Mesopotamian War Memorial
A mound in Syria now covered by a lake may have been a monument to the war dead of an ancient Mesopotamian settlement based at a site called Tell Banat. The six-story structure was built of lime-rich mud and gypsum that glistened in the sunlight. Known as the White Monument, it was excavated in the 1990s, before construction of a dam flooded it. University of Toronto archaeologist Anne Porter, who co-led those excavations, recently tasked her undergraduate students with revisiting the expedition’s copious notes. “The virtue of having some distance in time is that you aren’t locked into expectations of what the data might tell you,” says Porter.

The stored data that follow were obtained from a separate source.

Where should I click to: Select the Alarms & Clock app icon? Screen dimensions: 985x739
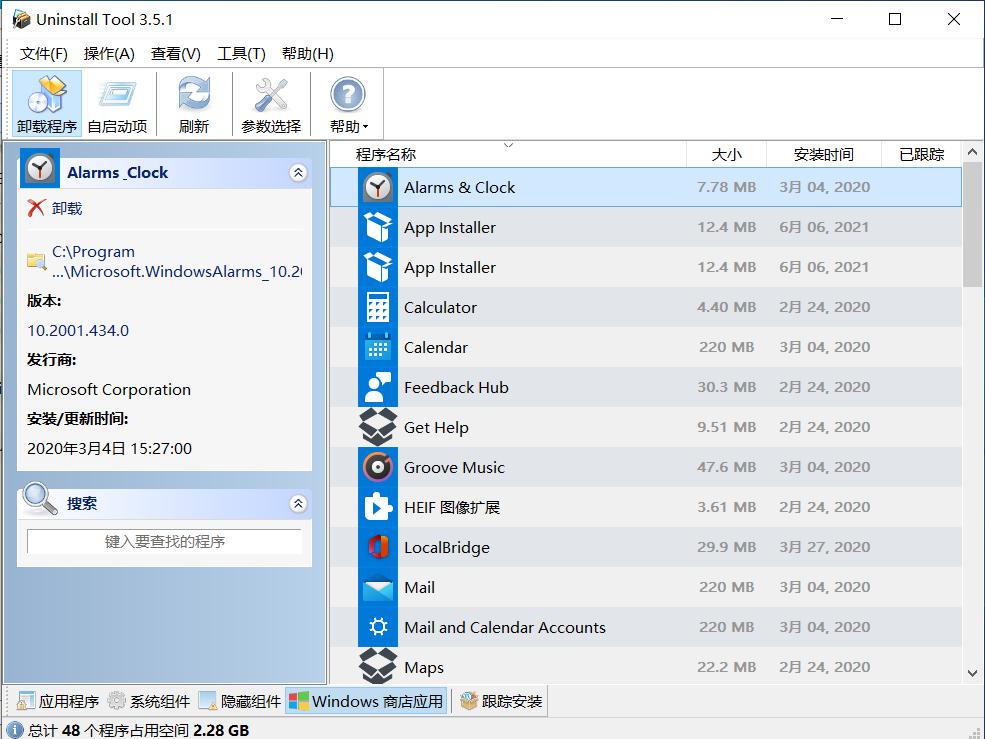tap(378, 187)

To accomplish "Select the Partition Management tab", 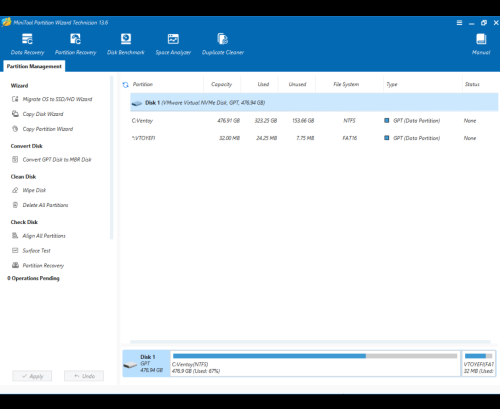I will point(34,66).
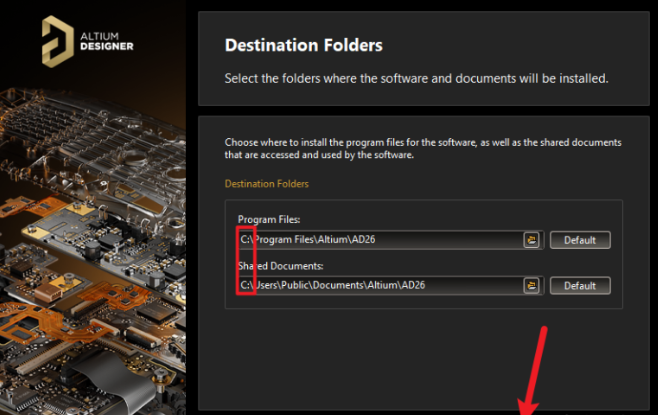Click the "Program Files:" field label

(x=269, y=219)
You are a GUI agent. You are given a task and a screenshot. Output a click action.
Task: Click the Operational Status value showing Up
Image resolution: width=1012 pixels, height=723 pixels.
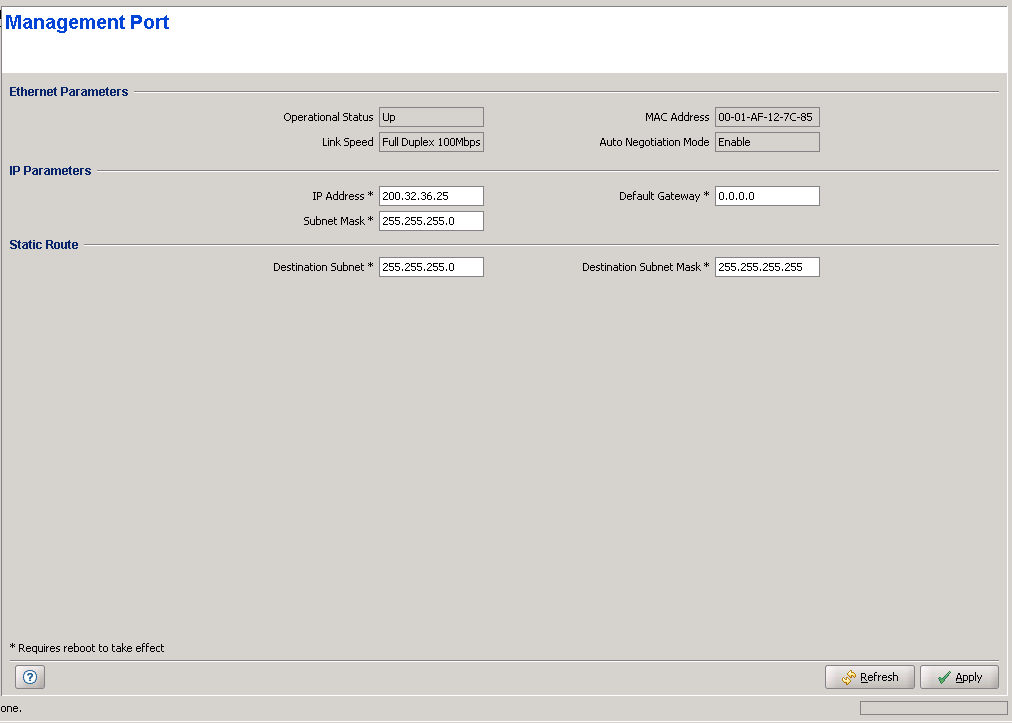431,117
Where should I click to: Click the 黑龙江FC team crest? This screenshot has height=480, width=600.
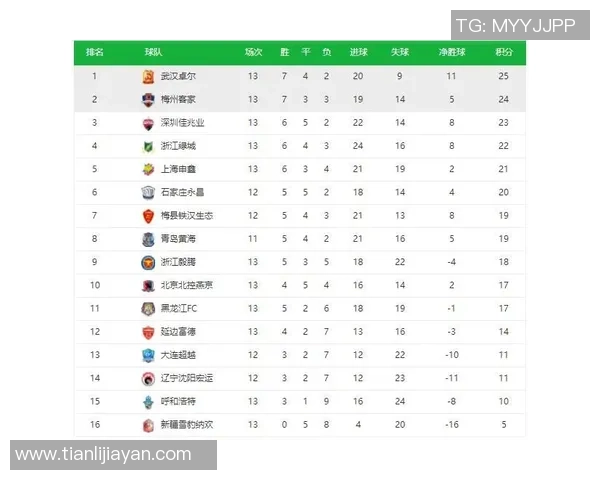point(148,309)
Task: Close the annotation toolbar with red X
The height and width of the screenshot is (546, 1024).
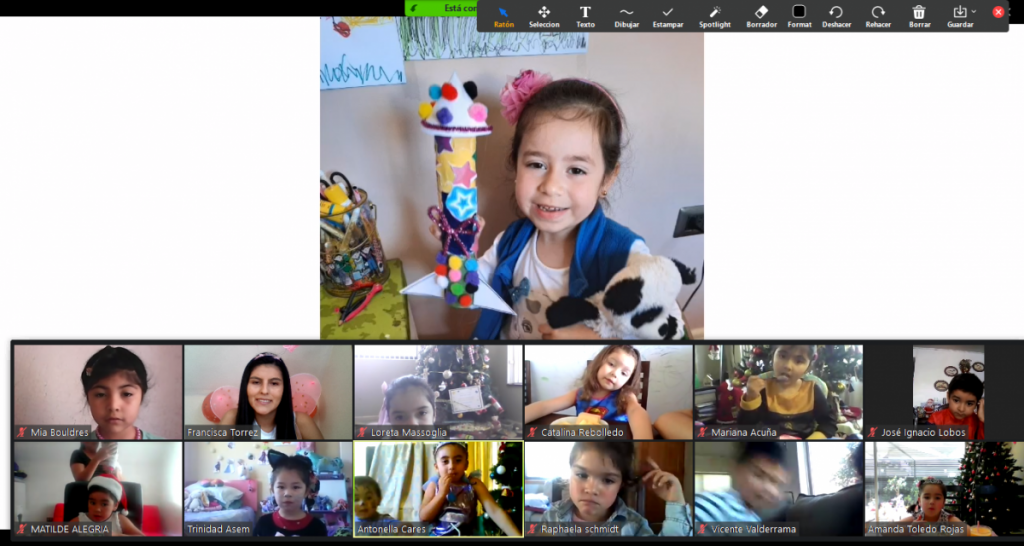Action: tap(998, 12)
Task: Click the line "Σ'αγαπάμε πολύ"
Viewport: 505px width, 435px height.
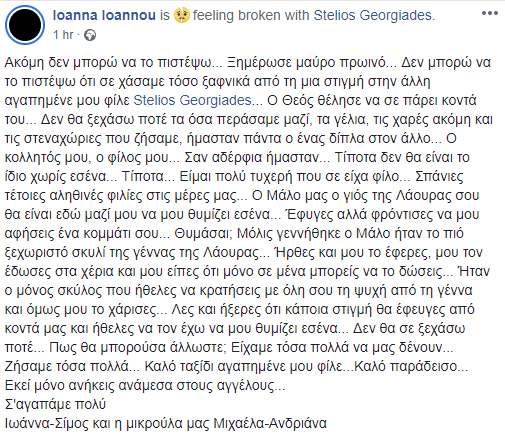Action: coord(55,404)
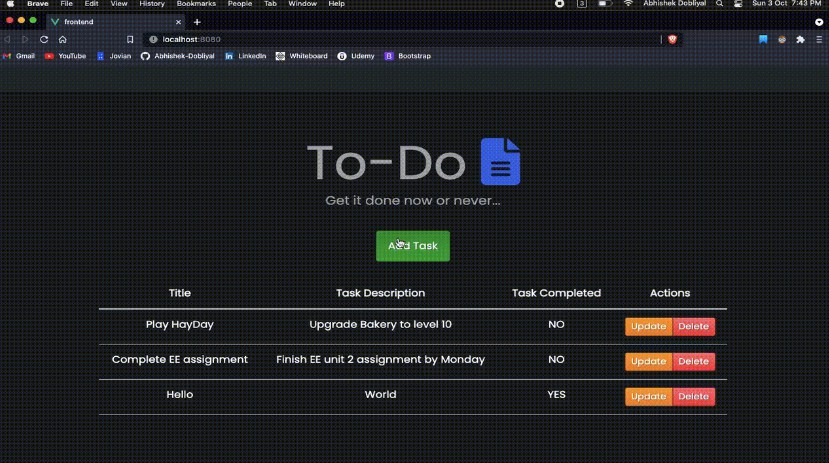The width and height of the screenshot is (829, 463).
Task: Open the YouTube bookmark
Action: tap(65, 56)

The students found that artifacts and human and animal burials recovered from the last stage of the White Monument’s construction, around 2450 B.C., were laid out in deliberate patterns. The remains of adults and teenagers who had originally been buried elsewhere were carefully arranged in the monument near deposits of clay pellets that were used in battle as sling projectiles. Some remains were buried near the skeletons of kunga, donkey-like animals that pulled war wagons in ancient Mesopotamia. Among the artifacts found at the monument were a clay figurine resembling a donkey and a model of a war wagon. “We now believe this was a memorial to members of a war party who served in a local conflict,” says Porter. The White Monument would have been visible to the people of Tell Banat and other settlements throughout the area, and may have embodied the story of a battle remembered for generations.